Verwundert wird in Berlin auch der rhetorische Schwenk der Deutschen Bank bei der Banken-Regulierung registriert. „Ich kann mich noch als EU-Parlamentarier daran erinnern, wie die Deutsche Bank in puncto Regulierung für globale Regeln gekämpft hat. Jetzt will man von gleichen Wettbewerbsregeln nichts mehr wissen, da die US-Institute im Vorteil sind“, bringt der CSU-Parlamentarier Radwan seine Kritik auf den Punkt.

Tatsächlich plädiert Cryan jetzt für europäische Regeln: „Wir in Europa sollten selbstbewusst genug sein, Regeln aufzustellen, die zu uns passen“, sagte Cryan in Berlin. So hätten US-Banken es leichter als europäische Institute, die Verschuldungsquote Leverage Ratio einzuhalten. Während die US-Banken Baufinanzierungen an staatliche Institute weiterleiten könnten, blieben sie bei europäischen Banken auf der Bilanz.

„Diese Argumentation ist ja eigentlich auch ein Eingeständnis, dass sich die Deutsche Bank aus dem Konzert der Global Player verabschiedet hat“, bemerkt ein deutschen Bankenchef.

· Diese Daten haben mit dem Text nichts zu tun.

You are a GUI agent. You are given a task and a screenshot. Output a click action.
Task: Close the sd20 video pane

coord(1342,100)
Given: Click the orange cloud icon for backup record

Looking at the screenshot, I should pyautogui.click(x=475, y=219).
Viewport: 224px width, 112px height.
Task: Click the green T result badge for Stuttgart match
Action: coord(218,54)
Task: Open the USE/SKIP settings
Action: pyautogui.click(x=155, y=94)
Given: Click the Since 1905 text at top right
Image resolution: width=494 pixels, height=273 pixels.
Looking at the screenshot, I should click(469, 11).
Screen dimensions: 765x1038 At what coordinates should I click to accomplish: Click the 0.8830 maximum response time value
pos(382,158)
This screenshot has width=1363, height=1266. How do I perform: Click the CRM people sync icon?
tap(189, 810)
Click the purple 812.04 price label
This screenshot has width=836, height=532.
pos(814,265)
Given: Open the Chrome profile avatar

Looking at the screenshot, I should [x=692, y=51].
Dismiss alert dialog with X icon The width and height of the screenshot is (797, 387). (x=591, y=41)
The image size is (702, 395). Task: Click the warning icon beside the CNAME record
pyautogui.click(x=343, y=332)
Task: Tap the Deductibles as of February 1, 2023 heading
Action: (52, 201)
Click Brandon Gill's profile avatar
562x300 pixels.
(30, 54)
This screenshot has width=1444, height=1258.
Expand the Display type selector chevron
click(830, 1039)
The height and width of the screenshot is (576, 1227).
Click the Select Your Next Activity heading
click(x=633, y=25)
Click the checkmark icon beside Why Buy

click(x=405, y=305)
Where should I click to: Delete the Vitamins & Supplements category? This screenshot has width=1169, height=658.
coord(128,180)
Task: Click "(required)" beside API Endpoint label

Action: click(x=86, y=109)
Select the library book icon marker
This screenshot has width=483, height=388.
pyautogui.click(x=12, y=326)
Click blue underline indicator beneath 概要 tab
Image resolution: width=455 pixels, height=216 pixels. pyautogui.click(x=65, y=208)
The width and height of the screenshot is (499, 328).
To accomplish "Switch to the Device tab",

SPD-Politiker Schneider baut schon mal vor: „Ich habe zwar Verständnis, wenn Cryan die unterschiedliche Regulierung von Banken zwischen den USA und Europa als Wettbewerbshindernis sieht. Ein Regulierungsdumping darf es aber nicht geben.“

Die Gesprächsthemen werden Merkel, Schäuble und Cryan also nicht ausgehen. Aber es wird Zeit vergehen, bis Cryan über eine ähnliche Reputation in den höchsten politischen Kreisen verfügen wird, wie sie ein Kollege aus der Versicherungsbranche genießt. Vielleicht kann sich Cryan ja mal Rat holen beim scheidenden Vorstandschef von Munich Re, Nikolaus von Bomhard. Kommt die Rede auf ihn, bekommt man im Bundesfinanzministerium glänzende Augen.